Ha dunque affermato che la pensione maturata doveva pur sempre essere calcolata sulla retribuzione imponibile del Fondo Elettrici, restando escluso ogni incremento della pensione così determinata ove inferiore alla soglia massima di cui al D.Lgs. n. 562 del 1996, art. 3, comma 2, lett. a).

Così statuendo il giudice dell’appello è incorso nel vizio denunziato con il secondo motivo di ricorso, che va correttamente riqualificato in termini di vizio di violazione del principio di corrispondenza tra il chiesto e pronunziato ex art. 360 c.p.c., n. 4, quale effetto dalla non corretta interpretazione dell’atto processuale.

Contrariamente a quanto pure si sostiene talora in giurisprudenza (Cass., sez. L, 27 maggio 2015, n. 21874, sez. 3 nr. 9011/2015; sez. 2 nr. 12799/2014; sez. lav. nr. 2630/2014) spetta a questa Corte procedere direttamente all’interpretazione della domanda (cfr. Cass., sez. 1 nr. 16164/2015; Cass., sez. un., 22 maggio 2012, n. 8077, m. 622361).

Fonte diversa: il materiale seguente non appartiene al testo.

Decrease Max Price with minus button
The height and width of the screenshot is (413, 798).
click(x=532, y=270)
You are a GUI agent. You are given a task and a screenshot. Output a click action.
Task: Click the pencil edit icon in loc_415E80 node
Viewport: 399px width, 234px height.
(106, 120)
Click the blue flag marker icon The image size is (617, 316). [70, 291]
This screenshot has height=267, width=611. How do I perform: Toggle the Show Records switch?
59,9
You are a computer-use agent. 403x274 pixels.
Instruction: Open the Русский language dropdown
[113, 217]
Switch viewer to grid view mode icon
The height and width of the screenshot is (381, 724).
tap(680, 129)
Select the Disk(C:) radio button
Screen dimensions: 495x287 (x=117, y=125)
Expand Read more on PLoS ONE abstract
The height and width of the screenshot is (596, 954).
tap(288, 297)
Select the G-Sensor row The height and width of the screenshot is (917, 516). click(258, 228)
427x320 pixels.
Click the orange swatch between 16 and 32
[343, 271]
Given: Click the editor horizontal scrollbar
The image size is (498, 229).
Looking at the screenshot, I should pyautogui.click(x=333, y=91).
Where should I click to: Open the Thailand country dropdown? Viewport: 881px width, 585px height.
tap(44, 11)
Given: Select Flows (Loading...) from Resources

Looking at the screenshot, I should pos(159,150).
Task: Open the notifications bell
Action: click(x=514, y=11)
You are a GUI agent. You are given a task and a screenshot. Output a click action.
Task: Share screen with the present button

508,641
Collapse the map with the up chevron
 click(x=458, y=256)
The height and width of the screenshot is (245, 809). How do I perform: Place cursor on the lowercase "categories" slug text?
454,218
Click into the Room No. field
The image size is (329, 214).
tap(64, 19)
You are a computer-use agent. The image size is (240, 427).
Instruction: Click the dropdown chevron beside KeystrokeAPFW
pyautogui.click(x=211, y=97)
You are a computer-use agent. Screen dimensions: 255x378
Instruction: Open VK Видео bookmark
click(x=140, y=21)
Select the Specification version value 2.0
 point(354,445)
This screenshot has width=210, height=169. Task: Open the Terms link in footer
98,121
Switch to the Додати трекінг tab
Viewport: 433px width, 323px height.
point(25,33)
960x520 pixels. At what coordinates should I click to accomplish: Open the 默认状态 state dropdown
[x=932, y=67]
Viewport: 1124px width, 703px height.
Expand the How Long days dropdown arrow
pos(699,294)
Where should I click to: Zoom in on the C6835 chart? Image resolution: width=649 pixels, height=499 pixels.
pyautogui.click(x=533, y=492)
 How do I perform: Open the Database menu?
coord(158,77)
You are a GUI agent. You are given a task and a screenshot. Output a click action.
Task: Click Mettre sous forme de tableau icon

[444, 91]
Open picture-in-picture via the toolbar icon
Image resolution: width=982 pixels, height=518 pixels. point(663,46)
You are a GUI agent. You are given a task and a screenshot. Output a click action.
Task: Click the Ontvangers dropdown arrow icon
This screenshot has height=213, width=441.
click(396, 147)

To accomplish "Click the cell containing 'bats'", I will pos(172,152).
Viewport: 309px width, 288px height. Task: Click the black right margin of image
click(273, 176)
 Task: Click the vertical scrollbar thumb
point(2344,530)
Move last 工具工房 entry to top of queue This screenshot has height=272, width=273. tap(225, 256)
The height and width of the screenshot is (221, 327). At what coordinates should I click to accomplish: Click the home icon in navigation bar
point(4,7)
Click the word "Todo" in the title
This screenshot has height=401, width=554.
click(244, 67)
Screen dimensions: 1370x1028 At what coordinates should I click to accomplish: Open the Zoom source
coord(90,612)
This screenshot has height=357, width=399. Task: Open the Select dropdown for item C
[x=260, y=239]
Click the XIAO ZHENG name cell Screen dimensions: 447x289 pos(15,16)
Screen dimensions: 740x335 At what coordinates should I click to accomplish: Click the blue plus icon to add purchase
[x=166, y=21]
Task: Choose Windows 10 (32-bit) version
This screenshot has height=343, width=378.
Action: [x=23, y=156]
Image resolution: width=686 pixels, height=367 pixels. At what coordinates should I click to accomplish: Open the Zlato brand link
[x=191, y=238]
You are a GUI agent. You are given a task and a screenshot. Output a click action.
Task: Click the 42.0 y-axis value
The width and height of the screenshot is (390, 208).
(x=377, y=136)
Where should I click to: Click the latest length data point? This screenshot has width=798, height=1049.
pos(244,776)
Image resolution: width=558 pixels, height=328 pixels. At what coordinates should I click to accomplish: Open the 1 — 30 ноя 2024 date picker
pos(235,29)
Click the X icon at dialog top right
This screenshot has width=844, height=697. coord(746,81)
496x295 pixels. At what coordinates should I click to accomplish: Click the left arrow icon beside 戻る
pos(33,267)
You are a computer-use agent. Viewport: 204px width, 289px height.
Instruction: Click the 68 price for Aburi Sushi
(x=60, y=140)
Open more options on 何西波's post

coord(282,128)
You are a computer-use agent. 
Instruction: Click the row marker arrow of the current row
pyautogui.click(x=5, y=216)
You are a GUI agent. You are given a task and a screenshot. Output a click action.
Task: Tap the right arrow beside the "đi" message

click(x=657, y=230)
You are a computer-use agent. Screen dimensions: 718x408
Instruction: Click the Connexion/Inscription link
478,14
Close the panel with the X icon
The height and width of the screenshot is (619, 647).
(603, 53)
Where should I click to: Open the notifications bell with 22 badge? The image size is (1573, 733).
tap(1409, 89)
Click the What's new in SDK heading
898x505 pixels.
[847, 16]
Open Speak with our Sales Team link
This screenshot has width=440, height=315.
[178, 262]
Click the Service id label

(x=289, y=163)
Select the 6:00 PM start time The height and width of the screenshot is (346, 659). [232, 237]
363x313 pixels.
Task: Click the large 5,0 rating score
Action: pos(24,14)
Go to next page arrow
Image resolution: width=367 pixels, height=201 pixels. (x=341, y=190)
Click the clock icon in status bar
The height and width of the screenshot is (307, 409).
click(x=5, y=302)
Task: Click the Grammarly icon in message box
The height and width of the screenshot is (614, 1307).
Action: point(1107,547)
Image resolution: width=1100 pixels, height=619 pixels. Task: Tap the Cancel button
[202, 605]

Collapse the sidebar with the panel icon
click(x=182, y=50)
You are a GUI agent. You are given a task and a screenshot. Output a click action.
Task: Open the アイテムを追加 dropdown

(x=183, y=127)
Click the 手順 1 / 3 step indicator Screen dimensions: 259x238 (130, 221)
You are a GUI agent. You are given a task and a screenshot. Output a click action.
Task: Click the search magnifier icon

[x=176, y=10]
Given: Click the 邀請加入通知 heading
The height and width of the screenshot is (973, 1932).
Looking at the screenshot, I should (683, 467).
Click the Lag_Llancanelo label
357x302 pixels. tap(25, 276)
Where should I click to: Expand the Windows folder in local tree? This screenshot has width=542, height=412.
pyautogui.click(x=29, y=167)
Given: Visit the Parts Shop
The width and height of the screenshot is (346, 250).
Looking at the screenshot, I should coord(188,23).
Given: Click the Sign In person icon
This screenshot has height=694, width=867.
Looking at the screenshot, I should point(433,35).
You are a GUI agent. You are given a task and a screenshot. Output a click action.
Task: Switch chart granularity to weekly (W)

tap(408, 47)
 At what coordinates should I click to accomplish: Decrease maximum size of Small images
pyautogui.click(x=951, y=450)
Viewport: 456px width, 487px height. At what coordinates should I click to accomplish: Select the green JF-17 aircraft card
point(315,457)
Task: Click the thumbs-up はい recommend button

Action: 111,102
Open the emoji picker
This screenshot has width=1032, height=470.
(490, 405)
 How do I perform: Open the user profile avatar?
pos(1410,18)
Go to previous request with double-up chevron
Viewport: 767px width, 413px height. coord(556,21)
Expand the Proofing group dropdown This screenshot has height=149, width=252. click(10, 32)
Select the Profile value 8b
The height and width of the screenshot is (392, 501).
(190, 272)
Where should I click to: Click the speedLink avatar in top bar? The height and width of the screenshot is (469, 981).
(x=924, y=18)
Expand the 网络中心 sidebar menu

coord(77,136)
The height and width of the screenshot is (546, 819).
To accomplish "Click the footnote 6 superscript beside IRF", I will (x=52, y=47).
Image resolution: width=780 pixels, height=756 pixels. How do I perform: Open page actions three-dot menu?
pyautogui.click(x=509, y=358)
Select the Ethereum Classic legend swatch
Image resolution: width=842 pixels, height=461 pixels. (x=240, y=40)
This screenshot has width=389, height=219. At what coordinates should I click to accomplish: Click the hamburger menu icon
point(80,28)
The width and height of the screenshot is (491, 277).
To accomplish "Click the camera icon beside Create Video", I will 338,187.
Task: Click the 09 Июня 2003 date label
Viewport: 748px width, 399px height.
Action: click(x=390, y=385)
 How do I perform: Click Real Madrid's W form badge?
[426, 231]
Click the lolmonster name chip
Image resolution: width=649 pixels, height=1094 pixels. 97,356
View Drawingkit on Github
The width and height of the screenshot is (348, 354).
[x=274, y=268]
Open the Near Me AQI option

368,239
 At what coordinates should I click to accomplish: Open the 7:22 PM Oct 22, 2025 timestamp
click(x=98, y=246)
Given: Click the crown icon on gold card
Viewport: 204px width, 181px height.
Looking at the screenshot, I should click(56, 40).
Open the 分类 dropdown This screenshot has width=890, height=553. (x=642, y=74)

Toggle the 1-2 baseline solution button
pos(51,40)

Non è possibile scindere il momento dell’interpretazione degli atti processuali, e segnatamente delle domande delle parti, dal momento della violazione delle norme processuali perchè l’omessa pronuncia, come l’ultra o l’extra petizione, possono dipendere oltre che da un errore di percezione anche da un’erronea interpretazione della domanda.

Nel caso in esame risulta dall’esame del ricorso originario e della memoria difensiva dell’INPS nonchè dell’atto d’appello che la questione di causa verteva non sull’importo del trattamento di pensione maturato ma sulla determinazione del limite massimo della pensione liquidabile, che l’INPS aveva calcolato fino al 31.12.1996 in ragione delle retribuzioni pensionabili del Fondo Elettrici invece che ai sensi della L. n. 153 del 1969, art. 12, norma relativa al sistema A.G.O..

La sentenza deve essere pertanto cassata e gli atti rinviati ad altro giudice, che si individua nella Corte di Appello di Napoli in diversa composizione, affinchè provveda ad un nuovo esame della domanda.

Il giudice del rinvio provvederà anche alla disciplina delle spese.

PQM

La Corte accoglie il ricorso. Cassa la sentenza impugnata e rinvia – anche per le spese – alla Corte di Appello di Napoli in diversa composizione.

Così deciso in Roma, il 18 gennaio 2017.